Big Data and Linguistic Research: A New Look at Grammatical Gender in the Number System

Authors

  • Nurit Melnik

Keywords:

Grammatical gender, cardinal numbers, agreement, big data, research methods

Abstract

The ability to collect, store and process huge amounts of data has brought with it a new concept - Big Data - and with it a new field that specializes in extracting knowledge and insights from a huge database using statistical tools. This field touches all areas of our lives, and some argue that it not only replaces traditional research methods but also obviates the familiar scientific method and the need for domain knowledge, models, and theories.

This paper discusses the relationship between Big Data and linguistic research, and in particular the way in which big data can be harnessed to advance knowledge about linguistic phenomena. As a test case, the question of the grammatical gender in the number system in Hebrew is discussed: What have previous studies revealed about the phenomena, what were the strengths and weaknesses of their more traditional methodologies, and what can be gained by Big Data-based research.

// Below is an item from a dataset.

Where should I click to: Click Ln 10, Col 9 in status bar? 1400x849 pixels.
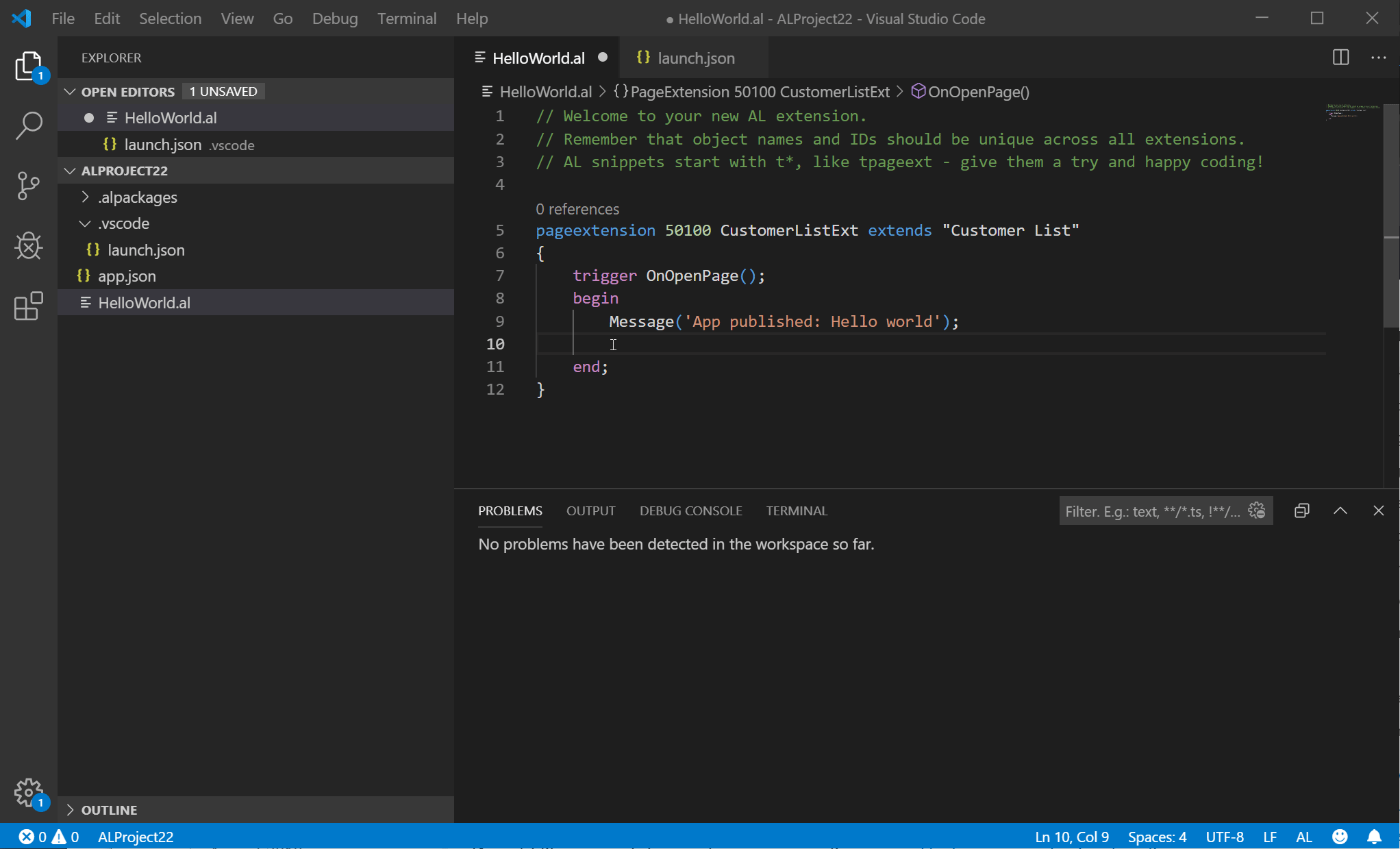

The paper describes two main contributions. First, the corpus data were used to re-examine the results of previous studies. The findings raise doubts about the extent of the phenomenon and even largely refute the hypotheses raised in the literature. Second, a data-driven process made use of computational analysis tools to track phenomena reflected from the data. As a result, models and relationships that were not apparent from the handful of data collected so far are exposed, previous hypotheses are reformulated, and new insights are offered.

The approach presented in this article does not see Big Data as a paradigm shift and a potential replacement for the scientific method, but rather the opposite. The combination of Big Data-based research methods in linguistic research will contribute to enriching our knowledge and understanding of linguistic phenomena.

Published

2024-08-26